**Task data**
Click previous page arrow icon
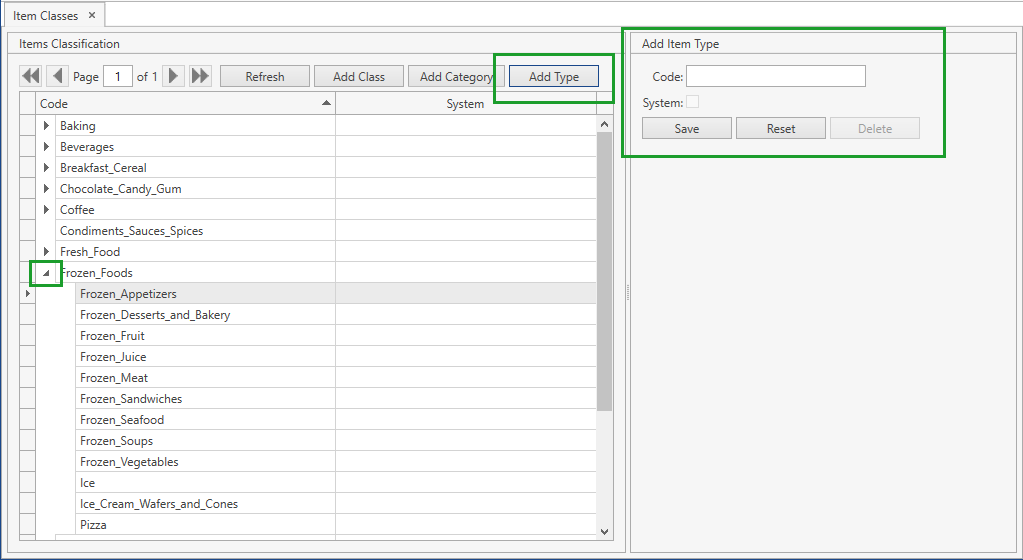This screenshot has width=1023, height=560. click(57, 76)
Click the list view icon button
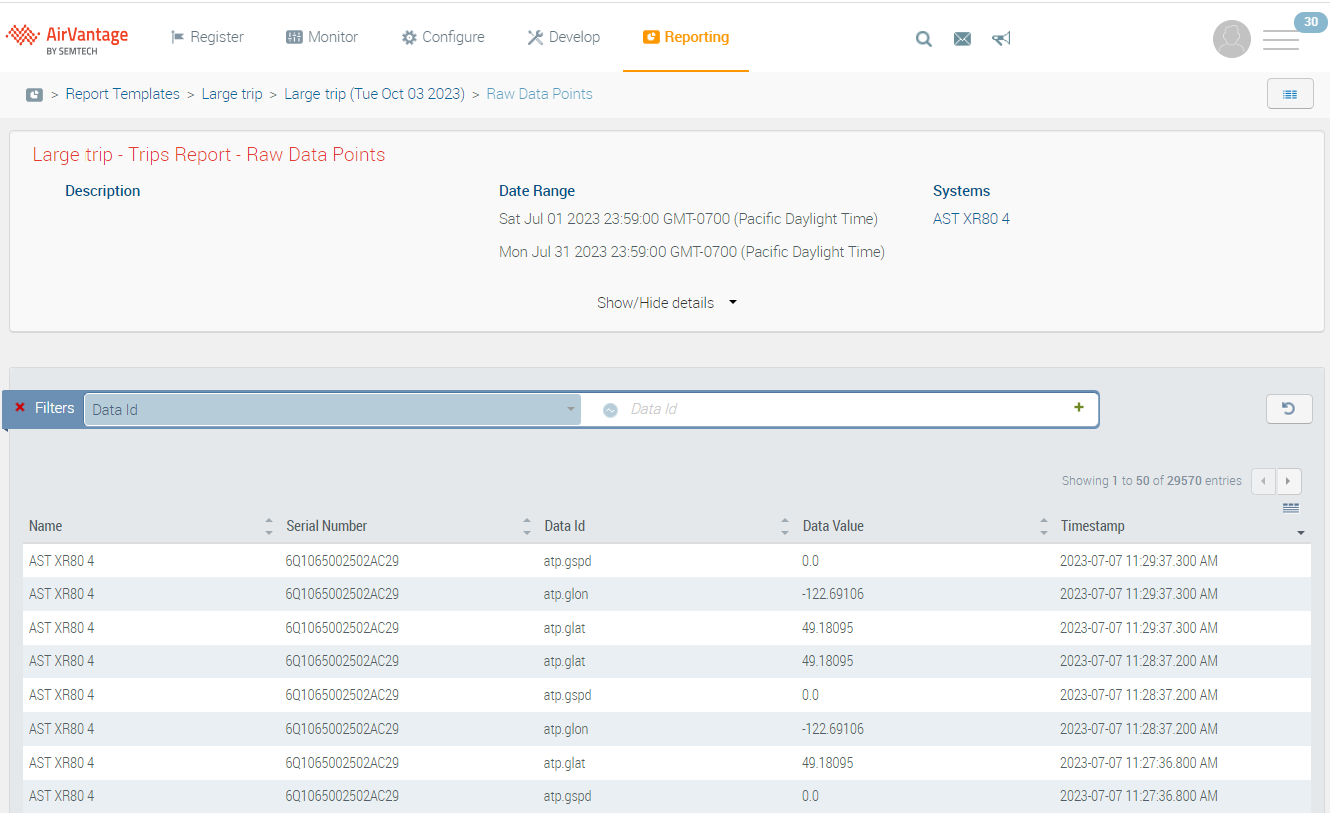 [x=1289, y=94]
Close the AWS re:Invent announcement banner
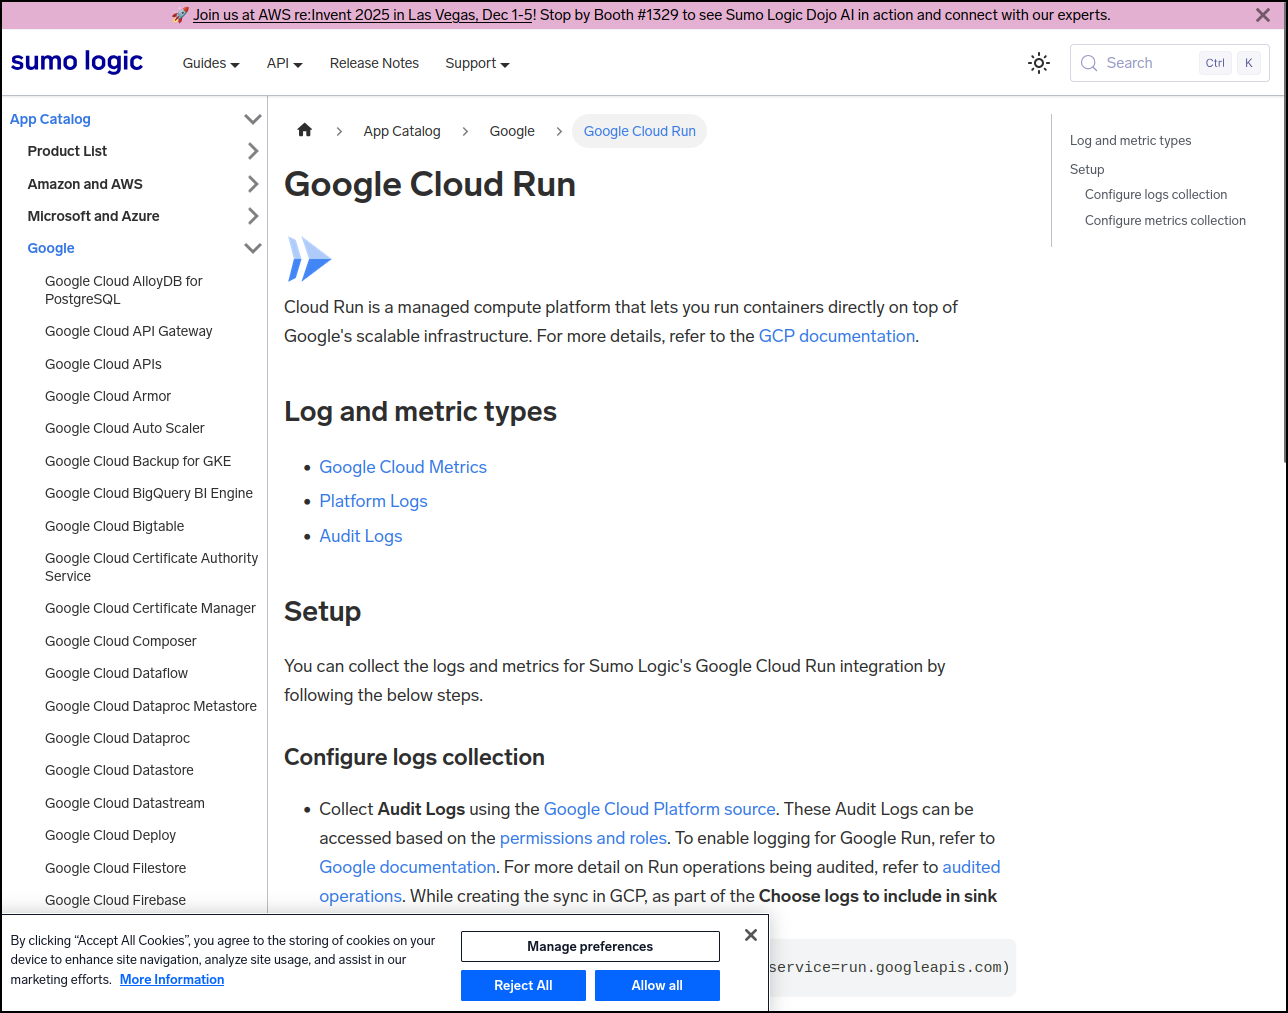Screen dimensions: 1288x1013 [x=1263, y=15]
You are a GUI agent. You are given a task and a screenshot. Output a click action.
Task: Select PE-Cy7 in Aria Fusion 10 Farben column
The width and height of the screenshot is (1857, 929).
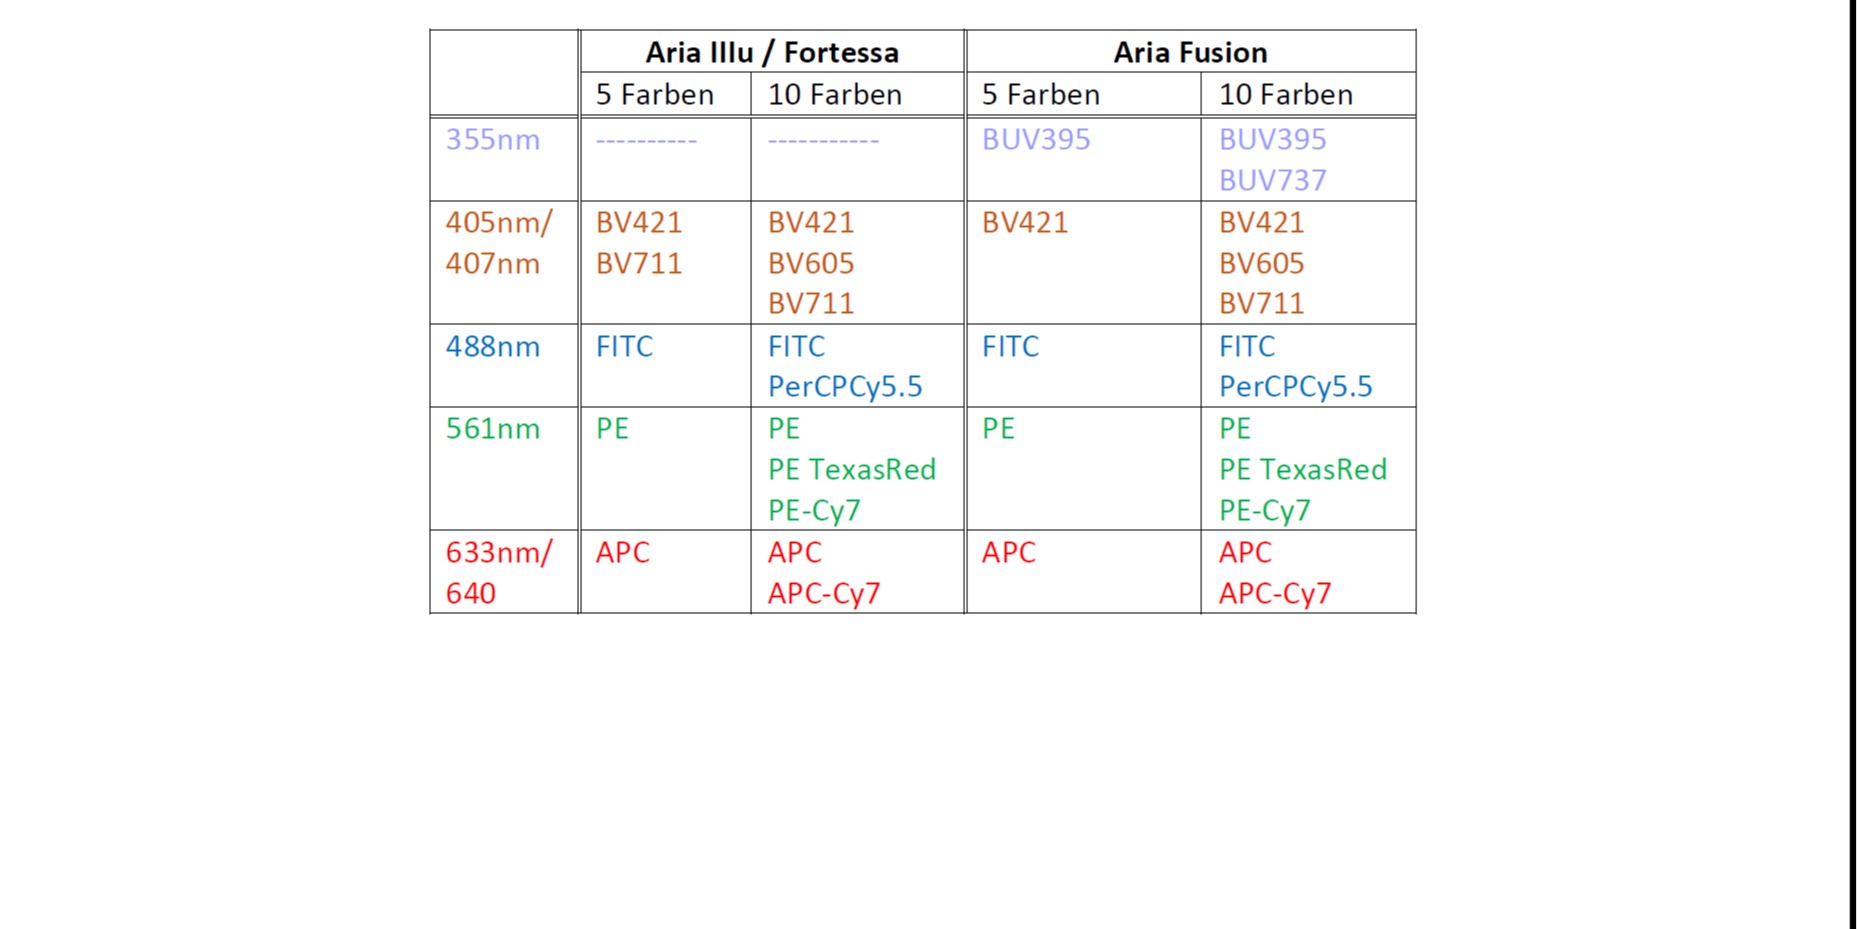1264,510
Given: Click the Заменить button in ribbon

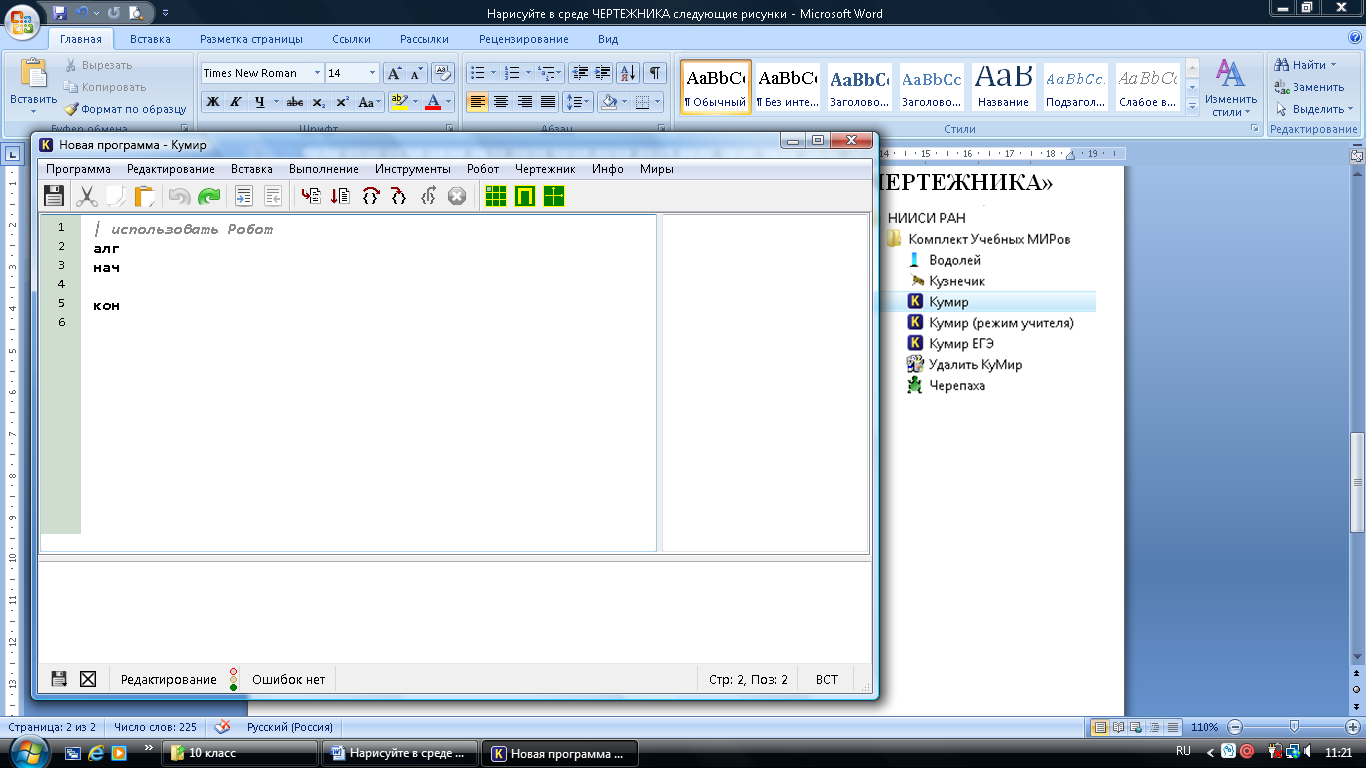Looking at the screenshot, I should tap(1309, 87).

**Problem details**
Excluding the pictures, transcribe all of the entries exactly.

**Answer area**
Click previous page arrow icon
This screenshot has width=1023, height=560. click(57, 76)
Click the list view icon button
 [x=1289, y=94]
Close the AWS re:Invent announcement banner
Screen dimensions: 1288x1013 [x=1263, y=15]
You are a GUI agent. You are given a task and a screenshot. Output a click action.
Task: Select PE-Cy7 in Aria Fusion 10 Farben column
The width and height of the screenshot is (1857, 929).
1264,510
Given: Click the Заменить button in ribbon

Looking at the screenshot, I should tap(1309, 87).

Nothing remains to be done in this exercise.